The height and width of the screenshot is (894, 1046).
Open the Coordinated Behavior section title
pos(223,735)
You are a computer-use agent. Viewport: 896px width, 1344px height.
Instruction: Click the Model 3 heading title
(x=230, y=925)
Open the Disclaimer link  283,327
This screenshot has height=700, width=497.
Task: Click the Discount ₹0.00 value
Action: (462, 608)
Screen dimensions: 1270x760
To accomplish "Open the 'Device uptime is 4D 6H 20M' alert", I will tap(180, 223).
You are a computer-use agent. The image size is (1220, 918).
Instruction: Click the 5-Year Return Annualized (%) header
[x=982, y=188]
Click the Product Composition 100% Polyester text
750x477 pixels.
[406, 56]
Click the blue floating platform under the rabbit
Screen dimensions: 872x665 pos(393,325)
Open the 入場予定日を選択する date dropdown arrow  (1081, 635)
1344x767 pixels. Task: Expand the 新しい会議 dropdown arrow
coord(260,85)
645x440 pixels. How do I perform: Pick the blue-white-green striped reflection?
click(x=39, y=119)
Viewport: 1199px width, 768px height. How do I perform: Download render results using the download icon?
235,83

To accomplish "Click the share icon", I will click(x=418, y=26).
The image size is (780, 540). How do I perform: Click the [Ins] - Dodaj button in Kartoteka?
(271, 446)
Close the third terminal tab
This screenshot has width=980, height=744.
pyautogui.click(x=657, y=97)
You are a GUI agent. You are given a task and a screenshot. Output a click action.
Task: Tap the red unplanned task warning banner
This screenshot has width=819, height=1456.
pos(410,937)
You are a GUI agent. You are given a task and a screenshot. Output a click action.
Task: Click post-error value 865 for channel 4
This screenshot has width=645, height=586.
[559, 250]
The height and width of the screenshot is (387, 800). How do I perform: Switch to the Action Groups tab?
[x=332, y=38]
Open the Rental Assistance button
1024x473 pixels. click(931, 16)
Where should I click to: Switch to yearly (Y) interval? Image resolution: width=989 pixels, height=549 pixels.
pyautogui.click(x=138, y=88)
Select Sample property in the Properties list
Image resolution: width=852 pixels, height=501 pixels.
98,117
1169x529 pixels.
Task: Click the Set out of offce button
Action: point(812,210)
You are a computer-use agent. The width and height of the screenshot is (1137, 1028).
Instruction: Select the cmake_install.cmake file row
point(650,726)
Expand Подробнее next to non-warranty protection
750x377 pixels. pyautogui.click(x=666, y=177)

========

» Assignment: Your task is to give back every record exactly.

» Answer for the task:
The height and width of the screenshot is (894, 1046).
Open the Coordinated Behavior section title
pos(223,735)
You are a computer-use agent. Viewport: 896px width, 1344px height.
Instruction: Click the Model 3 heading title
(x=230, y=925)
Open the Disclaimer link  283,327
This screenshot has height=700, width=497.
Task: Click the Discount ₹0.00 value
Action: (462, 608)
Screen dimensions: 1270x760
To accomplish "Open the 'Device uptime is 4D 6H 20M' alert", I will tap(180, 223).
You are a computer-use agent. The image size is (1220, 918).
Instruction: Click the 5-Year Return Annualized (%) header
[x=982, y=188]
Click the Product Composition 100% Polyester text
750x477 pixels.
[406, 56]
Click the blue floating platform under the rabbit
Screen dimensions: 872x665 pos(393,325)
Open the 入場予定日を選択する date dropdown arrow  (1081, 635)
1344x767 pixels. Task: Expand the 新しい会議 dropdown arrow
coord(260,85)
645x440 pixels. How do I perform: Pick the blue-white-green striped reflection?
click(x=39, y=119)
Viewport: 1199px width, 768px height. How do I perform: Download render results using the download icon?
235,83

To accomplish "Click the share icon", I will click(x=418, y=26).
The image size is (780, 540). How do I perform: Click the [Ins] - Dodaj button in Kartoteka?
(271, 446)
Close the third terminal tab
This screenshot has width=980, height=744.
pyautogui.click(x=657, y=97)
You are a GUI agent. You are given a task and a screenshot. Output a click action.
Task: Tap the red unplanned task warning banner
This screenshot has width=819, height=1456.
pos(410,937)
You are a GUI agent. You are given a task and a screenshot. Output a click action.
Task: Click post-error value 865 for channel 4
This screenshot has width=645, height=586.
[559, 250]
The height and width of the screenshot is (387, 800). How do I perform: Switch to the Action Groups tab?
[x=332, y=38]
Open the Rental Assistance button
1024x473 pixels. click(931, 16)
Where should I click to: Switch to yearly (Y) interval? Image resolution: width=989 pixels, height=549 pixels.
pyautogui.click(x=138, y=88)
Select Sample property in the Properties list
Image resolution: width=852 pixels, height=501 pixels.
98,117
1169x529 pixels.
Task: Click the Set out of offce button
Action: point(812,210)
You are a computer-use agent. The width and height of the screenshot is (1137, 1028).
Instruction: Select the cmake_install.cmake file row
point(650,726)
Expand Подробнее next to non-warranty protection
750x377 pixels. pyautogui.click(x=666, y=177)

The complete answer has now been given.